The sharp increase in house prices has left young people much more at the mercy of the rental market than previous generations. Where their money used to go on saving for a deposit, it now goes straight into their landlord’s pockets.
It’s the harsh reality for young people who will now have to make sacrifices regarding their social lives and significantly cut down on expensive habits such as drinking, smoking, and eating out to get by.
Although as we discovered during the pandemic, living a more insular life is going to have a negative impact on people’s mental health too.
4. Fuel and travel
Young people, who will be commuting to work every day, will be feeling the pinch when it comes to rising fuel prices. The current conflict in Ukraine has resulted in wild fluctuations in the price of oil and gas, but this has only exacerbated a problem that was already growing.
Unfortunately, it’s difficult in rural areas if you must commute via car, but if commuting via public transport is possible and savings can be made if you live in urban areas.
Although trains in the UK are notoriously expensive, there are ways to save money when travelling around the country. A necessity for any young person is to have a 16-25 Railcard. It costs £30 for one year or £70 for three. You can also now get a railcard between 26-30 years old.
If you can spare the £70 it is well worth the purchase, as you will pay this back in a few trips if you use the trains regularly. Also, when possible, try to travel on off-peak routes. They’re considerably cheaper than the peak times and aren’t ridiculously late or infrequent.
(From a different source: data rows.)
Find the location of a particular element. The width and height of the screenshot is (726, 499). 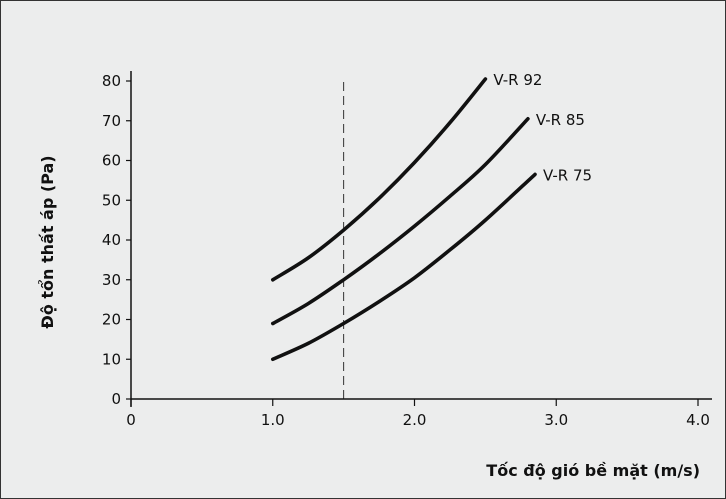

y-axis-title: Độ tổn thất áp (Pa) is located at coordinates (48, 242).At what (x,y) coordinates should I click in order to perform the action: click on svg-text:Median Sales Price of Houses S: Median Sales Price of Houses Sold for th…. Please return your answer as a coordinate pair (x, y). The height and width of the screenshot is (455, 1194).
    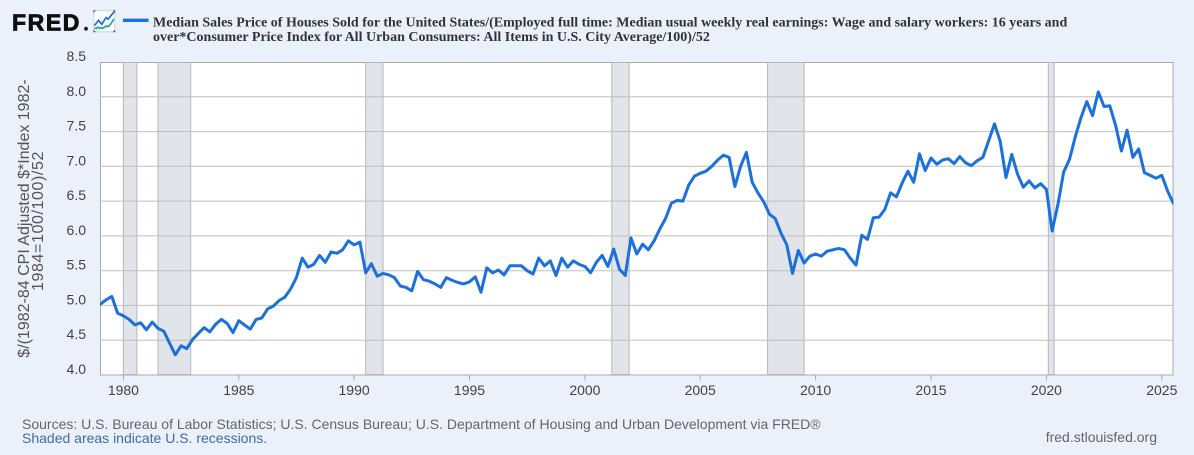
    Looking at the image, I should click on (610, 24).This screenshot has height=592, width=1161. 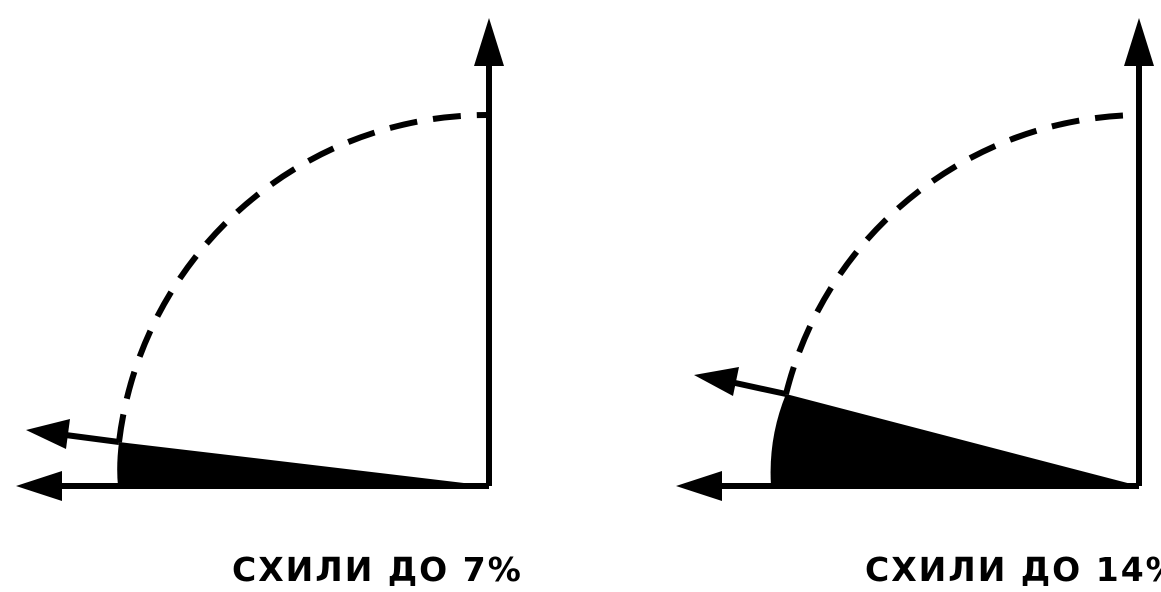 I want to click on caption-right: СХИЛИ ДО 14%, so click(x=1013, y=570).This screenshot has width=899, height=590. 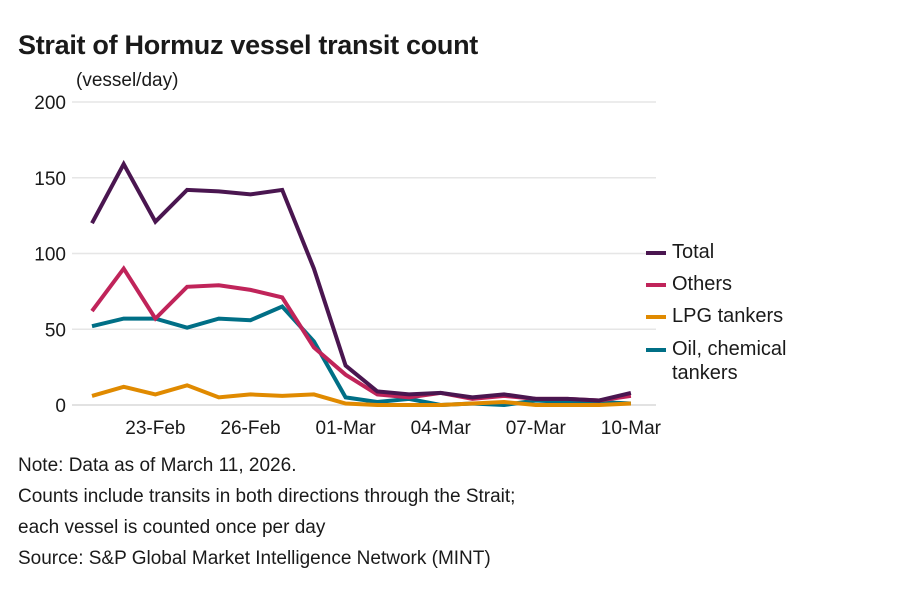 I want to click on series-line-lpg-tankers, so click(x=361, y=395).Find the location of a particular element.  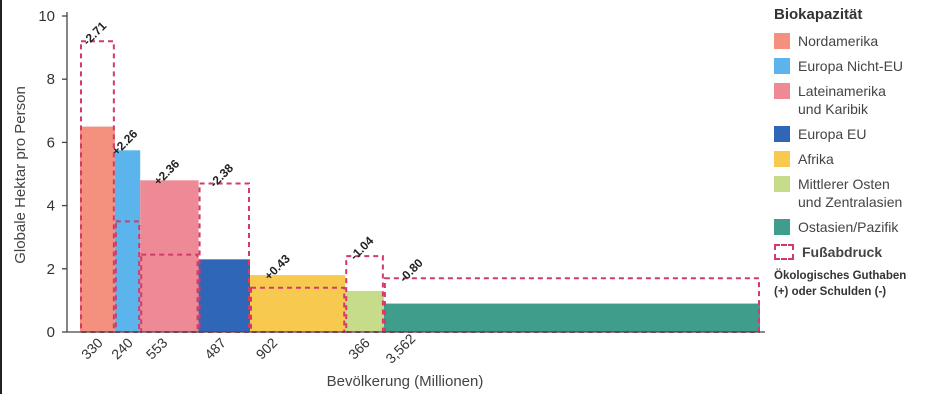

legend-item-ostasien-pazifik: Ostasien/Pazifik is located at coordinates (860, 227).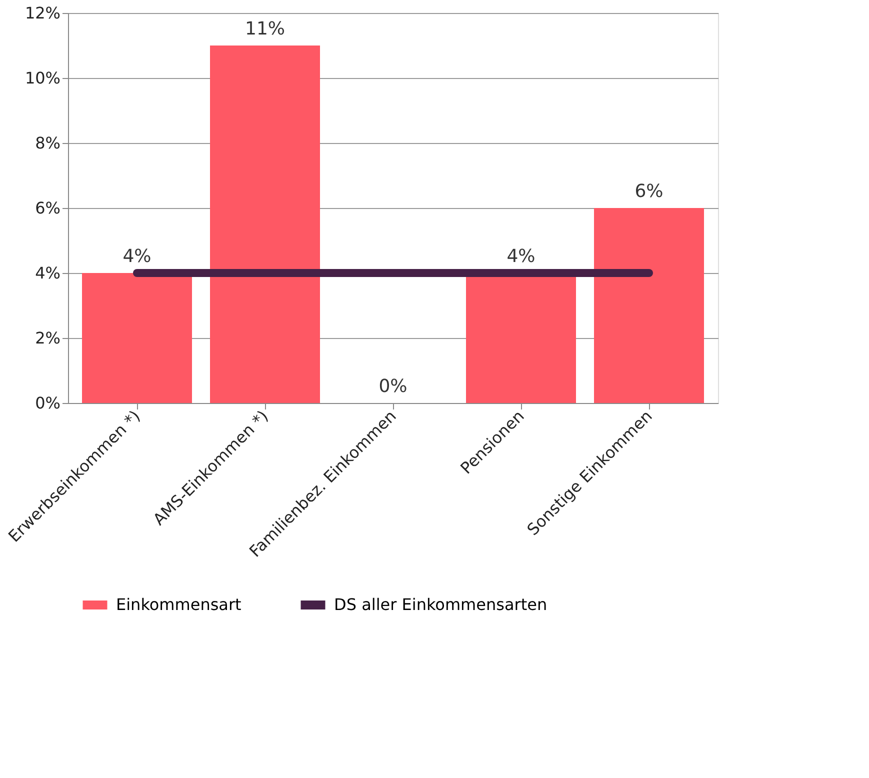 The image size is (869, 778). Describe the element at coordinates (48, 273) in the screenshot. I see `y-tick-label: 4%` at that location.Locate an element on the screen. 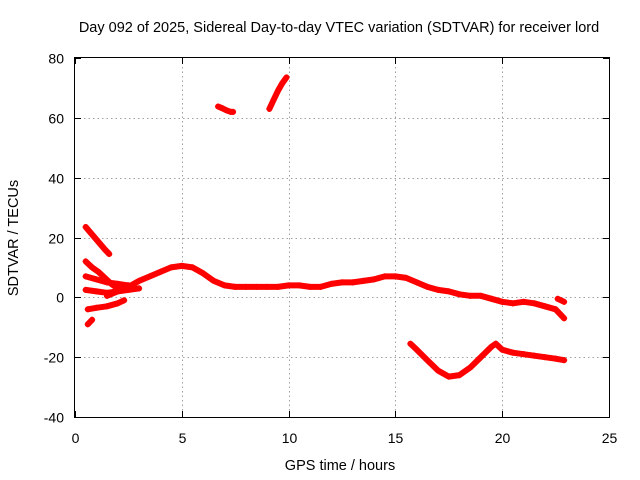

The current fuel crisis could be a catalyst for people to find alternative ways to travel, not only to save some money, but to help the planet – as climate change is one of the biggest issues facing the world at this time. A blend of remote and in-office working seems to be the overall trend.
5. Financial literacy
In the UK, debt and credit is a part of our lives. It’s how we finance our homes, cars, and many other large purchases. Three-quarters of 22-year-olds are already in some form of debt – so how do they stop themselves from spiralling into more? Unfortunately, this is a trend I have witnessed within my own social circles.
Financial literacy is rarely taught in schools. Either you take the initiative to teach yourself, or you’re lucky enough to have people around you such as friends and family who are willing to guide you on topics such as budgeting, saving, living within your means, paying bills on time, and even planning for retirement.
However, with the rise of technology, it seems younger people are finding alternative ways to change their financial behaviours. More traditional ways of investing have been replaced for more exciting (and volatile) cryptocurrencies and NFTs, while saving apps such as Plum, Moneybox, Nutmeg and Chip are taking the effort out of putting money aside or investing.
There has also been an increase in online finfluencers, with new research from our very own Mouthy Money revealing that more than three in five (62%) of 18-29-year-olds follow finfluencers, with almost three quarters (74%) trusting the advice they provide.
Surprisingly, nine in 10 (90%) have been encouraged to change their financial behaviour. This rising trend has come at the perfect time, with a correlation between this and the current cost of living crisis more than likely.
Two in five (40%) have subsequently reduced their spending, just under one in four (38%) have invested in a variety of assets, one in three (29%) have started budgeting, and one in four (25%) have paid off debts.
The rise of the online finfluencers has coincided with young people’s growing interest in financial markets during the pandemic. Nearly (57%) 18-29-year-olds currently invest and more than half of those (59%) started after March 2020 when lockdown restrictions began.
For younger people, it has never been a more important time to take advantage of these services and educate yourself.